Ad esempio, per il fotovoltaico a terra, il JRC ha escluso le aree ad alto valore naturale o agricolo, come i siti Natura 2000, le aree protette, zone umide, torbiere e foreste. Sono stati considerati idonei solo i terreni agricoli gravemente compromessi per erosione del suolo o altri fattori.
Inoltre, il JRC ha valutato positivamente solo i terreni con un buon potenziale tecnico (ossia un sufficiente irraggiamento solare ed evitando i pendii esposti a nord) e in ragionevole vicinanza (<5 km) alla rete stradale esistente.
Per l’eolico a terra si sono usati criteri analoghi, escludendo le aree con condizioni orografiche troppo severe (ad esempio per le pendenze eccessive) e considerando quelle con buona ventosità, tale da garantire un fattore di capacità superiore al 20%.
Tutto ciò premesso, vediamo il focus dedicato dal rapporto all’Italia.

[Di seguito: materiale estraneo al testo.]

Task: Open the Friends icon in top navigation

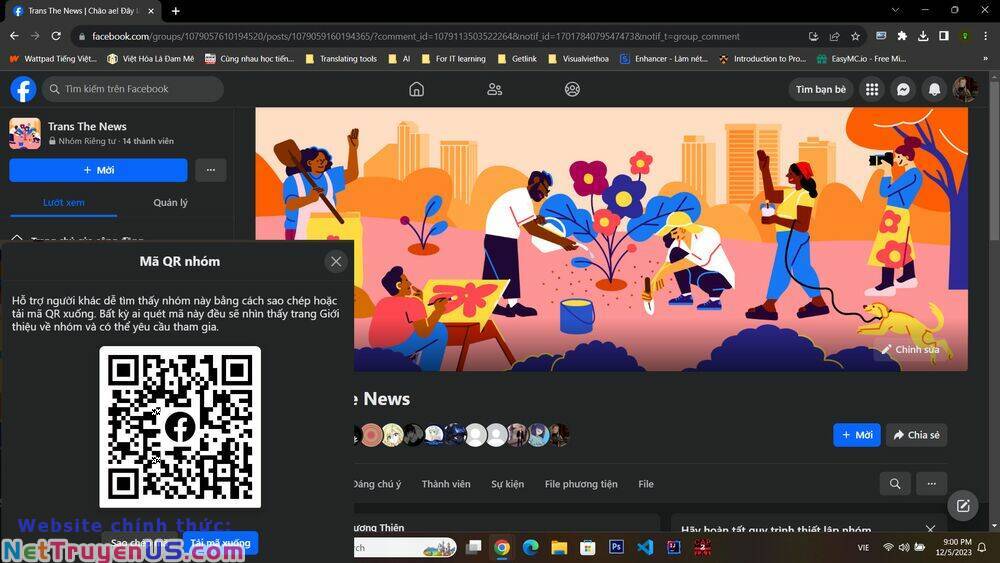Action: point(494,89)
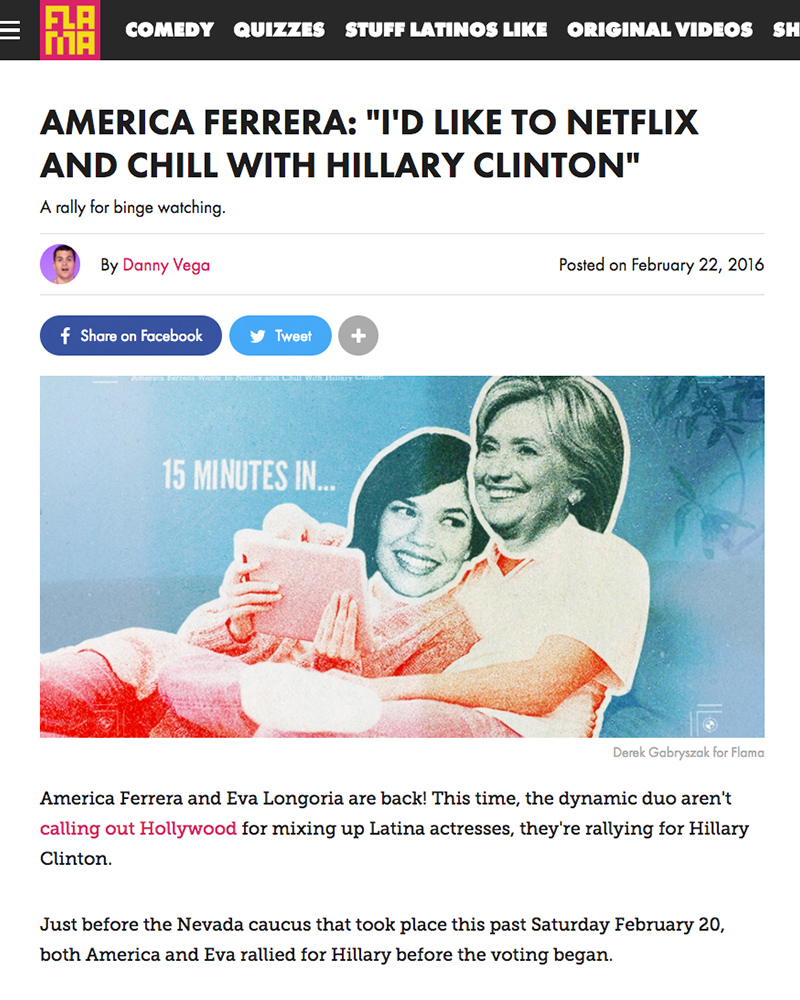The image size is (800, 1000).
Task: Click the partially visible 'SH' menu item
Action: click(786, 30)
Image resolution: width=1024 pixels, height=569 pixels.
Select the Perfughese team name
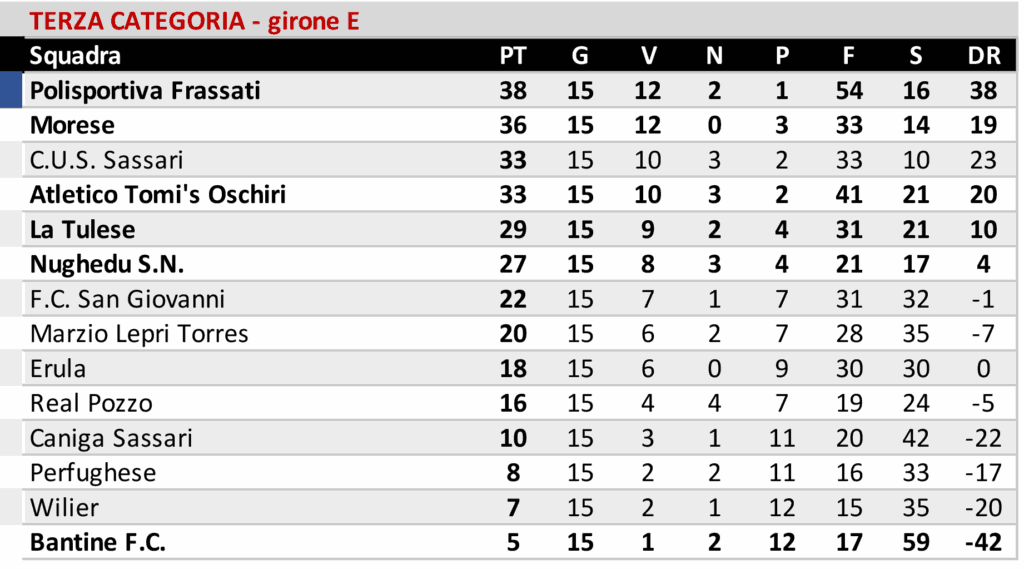tap(93, 472)
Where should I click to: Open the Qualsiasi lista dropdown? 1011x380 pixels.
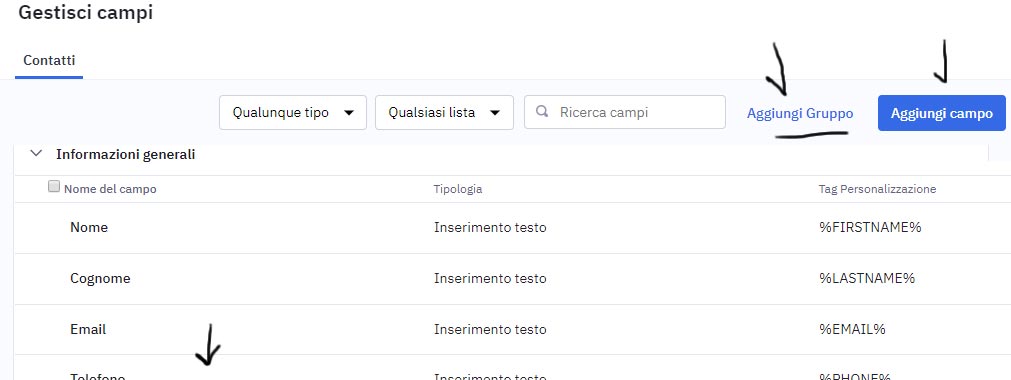coord(444,112)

Ricordiamo che il target per le rinnovabili nel nuovo Pniec trasmesso a luglio a Bruxelles è di quasi il 40% dei consumi finali lordi di energia al 2030. L’Italia dovrà raggiungere al 2030 una potenza complessiva di 131 GW e si prevede che 79 di questi GW saranno di fotovoltaico, 28 eolici, 19 di idroelettrico, 3 da bioenergie e circa 1 GW da fonte geotermica. La quota delle Fer nel solo settore elettrico dovrà essere del 63%.
Lo scenario PAC-EEB prevede invece per il nostro Paese il 100% di rinnovabili al 2040 con 228 GW di fotovoltaico (150 su tetti/coperture e 78 a terra) e 39 GW di eolico onshore.

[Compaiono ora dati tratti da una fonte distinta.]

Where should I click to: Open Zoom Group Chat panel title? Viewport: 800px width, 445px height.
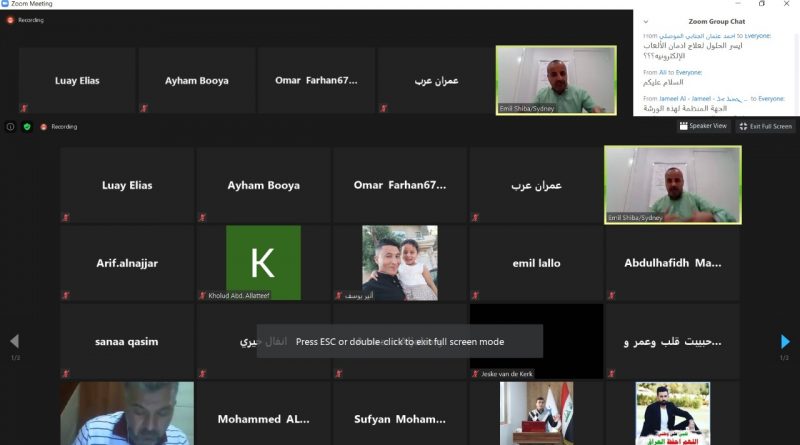point(716,21)
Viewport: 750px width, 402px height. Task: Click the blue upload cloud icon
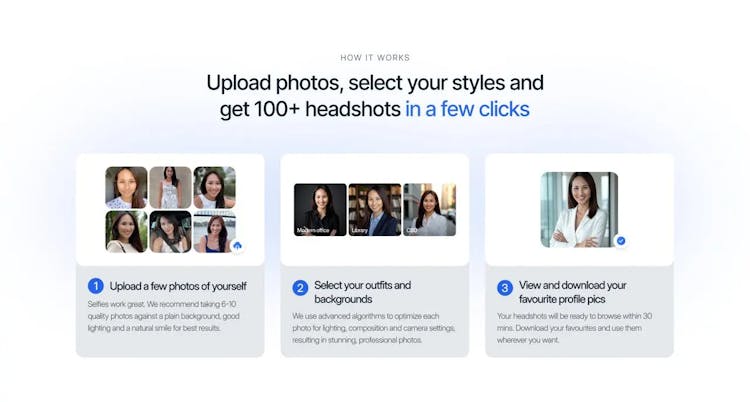[x=238, y=246]
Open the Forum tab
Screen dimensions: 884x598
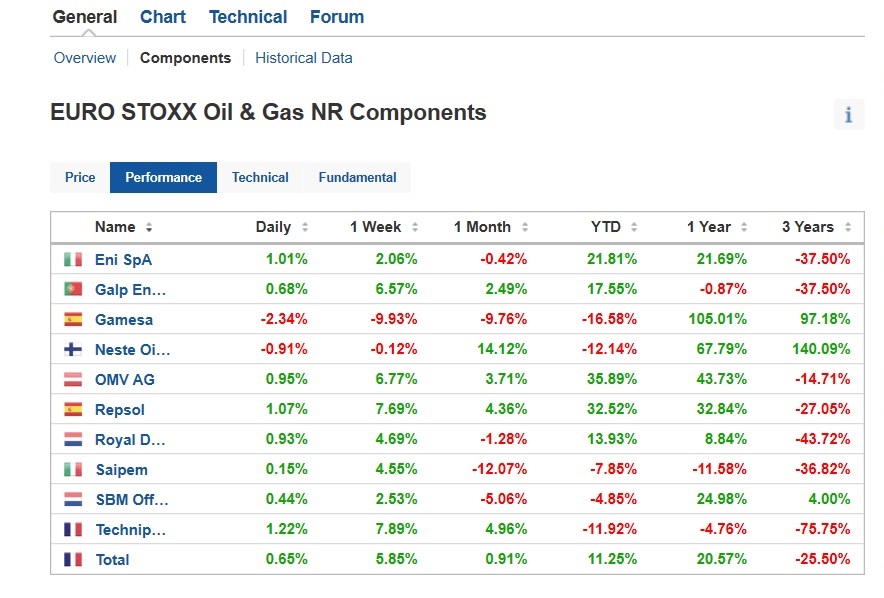(337, 17)
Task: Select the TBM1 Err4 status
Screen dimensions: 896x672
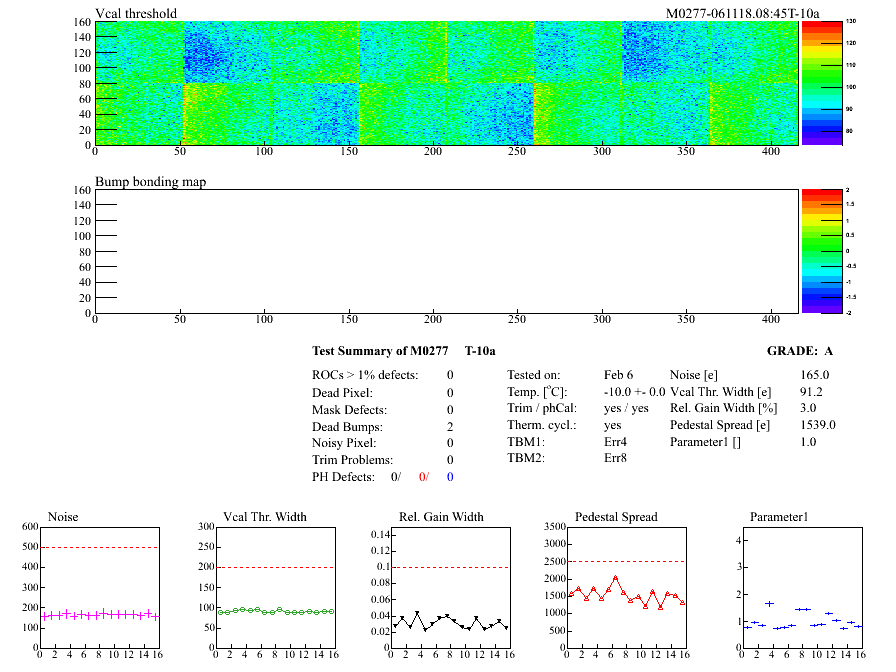Action: coord(615,443)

Queste due tecnologie faranno circa il 68% della produzione elettrica italiana e copriranno circa il 41% della domanda finale di energia.
Per ospitare tutti questi gigawatt eolici e solari, si stima che l’Italia avrà bisogno di circa il 2% del suo territorio totale entro entro il 2040.
Il fotovoltaico a terra non avrebbe problemi: servirebbe lo 0,47% del territorio nazionale per realizzare tutti gli impianti, a fronte di quasi l’1% di territorio considerato adatto a questa tecnologia.
L’eolico, invece, avrebbe bisogno dell’1,32% della superficie nazionale, mentre le aree giudicate idonee, stando ai criteri del JRC, sarebbero solamente lo 0,46% della nostra Penisola.
Sebbene la disponibilità di terreni idonei vari ampiamente tra i paesi Ue, conclude il rapporto dell’EEB, “una tendenza comune è che i siti più idonei si trovano nelle aree rurali, in particolare su terreni agricoli degradati con bassa produttività e ad alto rischio di abbandono. Ciò offre l’opportunità non solo di rivitalizzare queste aree, ma anche di sostenere l’economia locale e creare posti di lavoro”.
È essenziale, inoltre, “che i progetti di energia rinnovabile nelle zone rurali siano progettati e implementati tenendo conto delle esigenze e delle condizioni locali. Si prevede che alcuni paesi, come Germania e Italia, disporranno di uno spazio limitato per l’energia eolica onshore, pertanto le aree di sviluppo dovranno essere identificate vicino a siti naturali o in combinazione con altri usi dei terreni agricoli”.